Remember though, that there are many ways to estimate a company's value, and a DCF is just one method. If you want to learn more about discounted cash flow, the rationale behind this calculation can be read in detail in the Simply Wall St analysis model.
See our latest analysis for Golden Resources Development International
The Model
We are going to use a two-stage DCF model, which, as the name states, takes into account two stages of growth. The first stage is generally a higher growth period which levels off heading towards the terminal value, captured in the second 'steady growth' period. To begin with, we have to get estimates of the next ten years of cash flows. Seeing as no analyst estimates of free cash flow are available to us, we have extrapolate the previous free cash flow (FCF) from the company's last reported value. We assume companies with shrinking free cash flow will slow their rate of shrinkage, and that companies with growing free cash flow will see their growth rate slow, over this period. We do this to reflect that growth tends to slow more in the early years than it does in later years.

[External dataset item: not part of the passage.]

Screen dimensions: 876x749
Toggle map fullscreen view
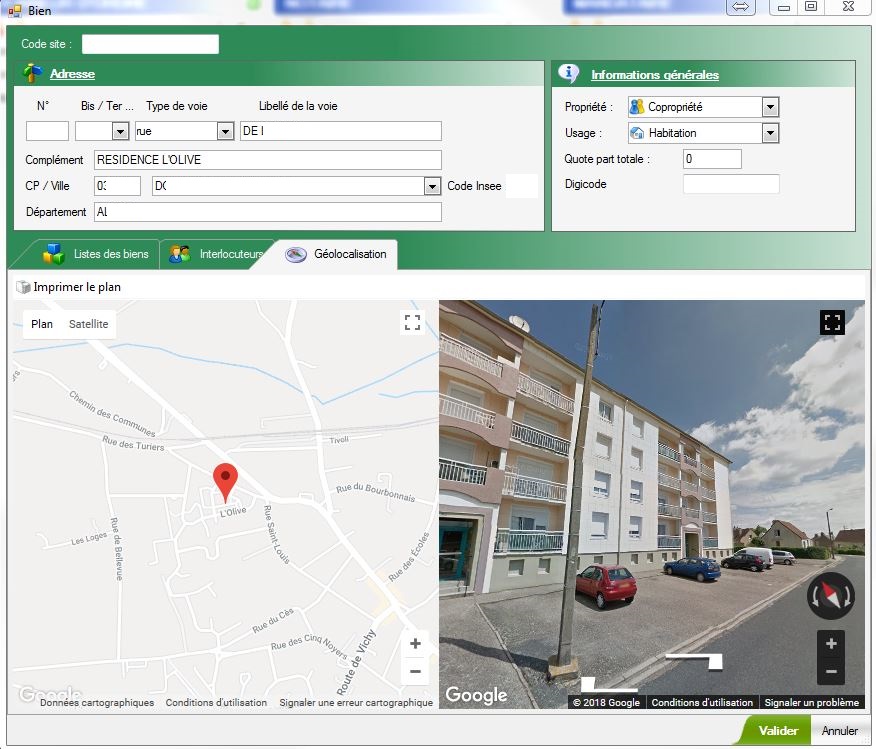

A DCF is all about the idea that a dollar in the future is less valuable than a dollar today, so we discount the value of these future cash flows to their estimated value in today's dollars:
10-year free cash flow (FCF) forecast
2023 | 2024 | 2025 | 2026 | 2027 | 2028 | 2029 | 2030 | 2031 | 2032 | |
Levered FCF (HK$, Millions) | HK$125.3m | HK$112.9m | HK$105.7m | HK$101.5m | HK$99.3m | HK$98.3m | HK$98.1m | HK$98.5m | HK$99.3m | HK$100.5m |
Growth Rate Estimate Source | Est @ -14.91% | Est @ -9.90% | Est @ -6.39% | Est @ -3.93% | Est @ -2.21% | Est @ -1.01% | Est @ -0.17% | Est @ 0.42% | Est @ 0.84% | Est @ 1.13% |
Present Value (HK$, Millions) Discounted @ 7.4% | HK$117 | HK$97.9 | HK$85.4 | HK$76.4 | HK$69.6 | HK$64.1 | HK$59.6 | HK$55.8 | HK$52.4 | HK$49.3 |
("Est" = FCF growth rate estimated by Simply Wall St)
Present Value of 10-year Cash Flow (PVCF) = HK$727m
We now need to calculate the Terminal Value, which accounts for all the future cash flows after this ten year period. For a number of reasons a very conservative growth rate is used that cannot exceed that of a country's GDP growth. In this case we have used the 5-year average of the 10-year government bond yield (1.8%) to estimate future growth. In the same way as with the 10-year 'growth' period, we discount future cash flows to today's value, using a cost of equity of 7.4%.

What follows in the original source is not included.